JACKSONVILLE, FL — The target may be high-tech, but the emotion involved is as old as humanity. Spite, anger, and revenge. Police say that’s what filled a woman’s heart after she picked up the classified ads.When Marie Cooley came across a job that looked like hers in the classifieds, she admits she was certain she was about to be fired. So police say late Sunday night, she crept into the Mandarin office where she worked at Steven E. Hutchins Architects.

“She decided to go and mess up everything for everybody,” said Jacksonville Sheriff’s Office spokesman Ken Jefferson.

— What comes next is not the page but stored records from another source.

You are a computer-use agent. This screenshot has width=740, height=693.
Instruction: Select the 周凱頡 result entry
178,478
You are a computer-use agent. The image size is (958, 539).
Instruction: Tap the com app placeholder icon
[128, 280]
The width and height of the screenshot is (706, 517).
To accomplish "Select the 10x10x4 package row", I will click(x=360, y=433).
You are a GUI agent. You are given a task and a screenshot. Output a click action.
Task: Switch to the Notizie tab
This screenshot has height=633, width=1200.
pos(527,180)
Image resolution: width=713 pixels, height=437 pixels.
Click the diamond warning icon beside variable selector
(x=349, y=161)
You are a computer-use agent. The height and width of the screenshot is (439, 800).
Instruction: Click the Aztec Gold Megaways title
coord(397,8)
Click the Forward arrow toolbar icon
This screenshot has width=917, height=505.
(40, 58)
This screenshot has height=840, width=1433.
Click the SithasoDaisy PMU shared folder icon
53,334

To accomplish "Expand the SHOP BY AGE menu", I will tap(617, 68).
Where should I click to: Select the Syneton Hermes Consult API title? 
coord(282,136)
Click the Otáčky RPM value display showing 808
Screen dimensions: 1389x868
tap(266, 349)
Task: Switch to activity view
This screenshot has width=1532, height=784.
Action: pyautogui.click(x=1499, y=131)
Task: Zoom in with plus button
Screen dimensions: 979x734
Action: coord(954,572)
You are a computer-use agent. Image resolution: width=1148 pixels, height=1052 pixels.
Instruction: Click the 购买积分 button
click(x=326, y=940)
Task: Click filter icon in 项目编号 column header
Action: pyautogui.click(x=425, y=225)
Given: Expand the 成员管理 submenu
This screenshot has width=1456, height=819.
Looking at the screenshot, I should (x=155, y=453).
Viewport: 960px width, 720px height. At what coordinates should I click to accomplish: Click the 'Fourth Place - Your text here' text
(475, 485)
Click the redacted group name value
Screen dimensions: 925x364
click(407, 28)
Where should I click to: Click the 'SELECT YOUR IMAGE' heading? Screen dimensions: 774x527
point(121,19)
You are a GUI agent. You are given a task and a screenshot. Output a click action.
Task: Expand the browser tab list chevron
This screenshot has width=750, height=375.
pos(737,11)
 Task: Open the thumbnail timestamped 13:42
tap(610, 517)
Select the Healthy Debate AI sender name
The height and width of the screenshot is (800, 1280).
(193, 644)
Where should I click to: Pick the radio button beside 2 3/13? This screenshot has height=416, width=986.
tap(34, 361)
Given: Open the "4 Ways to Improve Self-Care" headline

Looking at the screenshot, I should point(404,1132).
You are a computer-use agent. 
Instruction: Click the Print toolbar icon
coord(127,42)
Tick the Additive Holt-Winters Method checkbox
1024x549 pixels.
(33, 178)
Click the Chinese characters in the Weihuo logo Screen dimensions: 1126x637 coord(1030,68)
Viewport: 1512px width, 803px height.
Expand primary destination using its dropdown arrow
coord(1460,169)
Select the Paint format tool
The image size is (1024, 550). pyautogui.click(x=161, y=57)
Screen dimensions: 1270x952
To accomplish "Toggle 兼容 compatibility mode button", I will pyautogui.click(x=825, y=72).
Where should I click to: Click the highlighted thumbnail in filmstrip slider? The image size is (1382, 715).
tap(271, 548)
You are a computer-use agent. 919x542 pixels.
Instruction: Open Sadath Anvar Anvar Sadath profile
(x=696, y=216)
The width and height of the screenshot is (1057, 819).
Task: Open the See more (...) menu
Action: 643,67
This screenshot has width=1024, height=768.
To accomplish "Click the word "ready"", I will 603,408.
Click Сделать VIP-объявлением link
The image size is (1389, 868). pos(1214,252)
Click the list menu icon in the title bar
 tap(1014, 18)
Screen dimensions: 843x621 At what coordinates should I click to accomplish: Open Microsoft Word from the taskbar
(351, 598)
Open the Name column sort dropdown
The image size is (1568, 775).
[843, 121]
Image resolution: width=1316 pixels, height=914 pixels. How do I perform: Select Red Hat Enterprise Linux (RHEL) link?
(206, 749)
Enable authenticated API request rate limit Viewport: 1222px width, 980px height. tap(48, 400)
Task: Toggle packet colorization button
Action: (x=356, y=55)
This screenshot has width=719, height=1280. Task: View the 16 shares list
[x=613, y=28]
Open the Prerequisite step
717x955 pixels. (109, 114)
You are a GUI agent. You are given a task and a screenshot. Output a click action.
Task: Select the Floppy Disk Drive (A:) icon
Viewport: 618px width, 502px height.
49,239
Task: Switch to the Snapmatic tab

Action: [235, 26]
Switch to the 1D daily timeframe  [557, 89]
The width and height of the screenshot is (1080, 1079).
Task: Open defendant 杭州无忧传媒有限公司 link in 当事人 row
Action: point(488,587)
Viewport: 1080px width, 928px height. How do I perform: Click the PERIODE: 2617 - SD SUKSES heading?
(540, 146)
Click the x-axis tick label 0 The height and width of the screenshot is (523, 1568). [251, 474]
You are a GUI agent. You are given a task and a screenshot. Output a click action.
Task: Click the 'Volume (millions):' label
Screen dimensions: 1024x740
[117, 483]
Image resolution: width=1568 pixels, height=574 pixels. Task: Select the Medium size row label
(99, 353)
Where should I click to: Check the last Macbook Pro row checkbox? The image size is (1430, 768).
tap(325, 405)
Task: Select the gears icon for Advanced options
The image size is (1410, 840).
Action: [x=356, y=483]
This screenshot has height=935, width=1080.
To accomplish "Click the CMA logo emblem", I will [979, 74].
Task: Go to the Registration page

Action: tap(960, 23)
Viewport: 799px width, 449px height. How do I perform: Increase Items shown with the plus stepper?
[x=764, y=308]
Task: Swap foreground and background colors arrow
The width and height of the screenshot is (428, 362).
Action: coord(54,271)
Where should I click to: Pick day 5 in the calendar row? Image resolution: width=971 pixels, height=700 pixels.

Jefferson says Cooley accessed the company’s server with her own account. And with a handful of mouse clicks and keystrokes, he says she deleted seven years’ worth of architectural drawings.

Seven years of work — gone in seconds.

The company put the value of the vaporized files at $2.5 million.

“She decided to be spiteful and go in and sabotage the records. And she did a very good job of that,” Jefferson said.

According to police, Cooley confessed to the crime. It’s a second degree felony that could lay the blueprints for a five-year prison sentence.

Folks at the architecture firm didn’t want to talk on camera about the disastrous deletion.

The owner did tell First Coast News that he’s paid good money to recover those files and he says he’s now managed to get every deleted drawing back from its digital death.

“The lesson to be learned here is that you can’t depend on having just one set of records or files and having your employees have access to them. You’ve got to have some kind of backup,” Jefferson said.

And here’s the most sobering part: the owner of the architecture firm says Marie Cooley was not going to be fired. He says the job listing was for his wife’s business — not his.


There may be a moral there somewhere about the danger of leaping to conclusions without supporting evidence. Meanwhile, the lady has gone from valued employee to unemployed woman likely to spend several years in prison.Business owners, too, may want to think about how trustworthy their trusted employees really are.